— Start of Source extract —
FROM INCUBATORS TO ECOSYSTEMS: EVALUATING THE STARTUP DIGITAL ECONOMY CLUSTER OF HULL CITY

SOCIAL MEDIA AND NETWORK THEORY

Tsvetovat & Kouznetsov, in their manual ‘Social Network Analysis for Startups: Finding connections on the social web’, the authors observed how almost every startup in 2011 was using the word ‘social’ in their business plans, but very few knew how to analyze and understand “the social processes that can result in their firm’s success or failure” (Tsvetovat & Kouznetsov, 2011: vii). Very much the same can be said about the word ‘network’, in their manual “Understanding Social Networks (2012) Charles Kadushin wrote: “‘Networking seems to be on everyone's lips. No one simply goes to a party anymore. They go to Network. For many people, the World Wide Web exists for the main purpose of making connections” (2012:3)

Social Network Analysis has its origins in both social science and in the fields of network analysis and graph theory, and even its recent popularization due to the advent of the Social Internet. It has not always been such a popular field. A decade ago data was hard to get and hard to work with. Today, “every day, Twitter generates more social-network data then our entire field possessed 10 years ago; every social media site provides an API for easy retrieval of data; many governments of the world are releasing data that lends itself to SNA (Social Network Analysis) techniques” (Tsvetovat & Kouznetsov, 2011:1)
— End of Source extract —
— Start of Given information —
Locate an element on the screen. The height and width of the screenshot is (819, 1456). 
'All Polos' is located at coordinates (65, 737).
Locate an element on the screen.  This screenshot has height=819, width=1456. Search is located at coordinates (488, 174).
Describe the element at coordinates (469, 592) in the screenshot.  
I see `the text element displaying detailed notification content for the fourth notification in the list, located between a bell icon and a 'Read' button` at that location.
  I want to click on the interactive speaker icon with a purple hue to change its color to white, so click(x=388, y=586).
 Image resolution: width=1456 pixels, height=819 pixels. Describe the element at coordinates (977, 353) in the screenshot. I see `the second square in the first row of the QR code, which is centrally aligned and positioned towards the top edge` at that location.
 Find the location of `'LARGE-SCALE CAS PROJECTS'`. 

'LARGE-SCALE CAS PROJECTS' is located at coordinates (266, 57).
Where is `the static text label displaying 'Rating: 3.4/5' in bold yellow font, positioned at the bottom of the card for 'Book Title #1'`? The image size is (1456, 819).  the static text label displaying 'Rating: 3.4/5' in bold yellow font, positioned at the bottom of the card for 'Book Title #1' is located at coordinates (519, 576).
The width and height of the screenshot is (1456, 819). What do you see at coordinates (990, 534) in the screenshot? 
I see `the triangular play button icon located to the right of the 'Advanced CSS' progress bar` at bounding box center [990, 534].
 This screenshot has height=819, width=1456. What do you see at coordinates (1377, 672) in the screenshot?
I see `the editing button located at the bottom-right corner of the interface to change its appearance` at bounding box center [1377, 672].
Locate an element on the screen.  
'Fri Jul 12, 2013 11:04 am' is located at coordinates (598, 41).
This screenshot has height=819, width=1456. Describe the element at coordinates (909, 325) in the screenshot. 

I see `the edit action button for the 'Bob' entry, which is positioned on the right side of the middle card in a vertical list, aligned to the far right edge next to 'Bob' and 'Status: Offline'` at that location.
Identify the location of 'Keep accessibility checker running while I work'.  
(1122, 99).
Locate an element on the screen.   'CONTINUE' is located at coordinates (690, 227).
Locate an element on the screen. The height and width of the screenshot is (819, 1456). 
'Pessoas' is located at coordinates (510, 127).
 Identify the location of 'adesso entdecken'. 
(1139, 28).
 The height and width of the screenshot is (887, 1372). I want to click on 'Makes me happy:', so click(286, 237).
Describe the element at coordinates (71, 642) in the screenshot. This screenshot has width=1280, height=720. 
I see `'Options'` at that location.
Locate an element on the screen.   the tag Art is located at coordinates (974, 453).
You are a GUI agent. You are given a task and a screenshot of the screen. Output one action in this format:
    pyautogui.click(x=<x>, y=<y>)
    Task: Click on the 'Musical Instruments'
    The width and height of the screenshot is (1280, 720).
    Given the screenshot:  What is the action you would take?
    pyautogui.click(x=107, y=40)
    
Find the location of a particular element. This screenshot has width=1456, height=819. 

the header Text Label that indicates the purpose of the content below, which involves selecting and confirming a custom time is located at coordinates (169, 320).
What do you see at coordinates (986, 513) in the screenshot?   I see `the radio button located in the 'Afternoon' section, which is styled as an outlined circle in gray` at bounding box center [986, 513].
— End of Given information —
In the passage on social media and network theory, what word did Tsvetovat and Kouznetsov observe almost every startup in 2011 using in its business plan?

The word "social."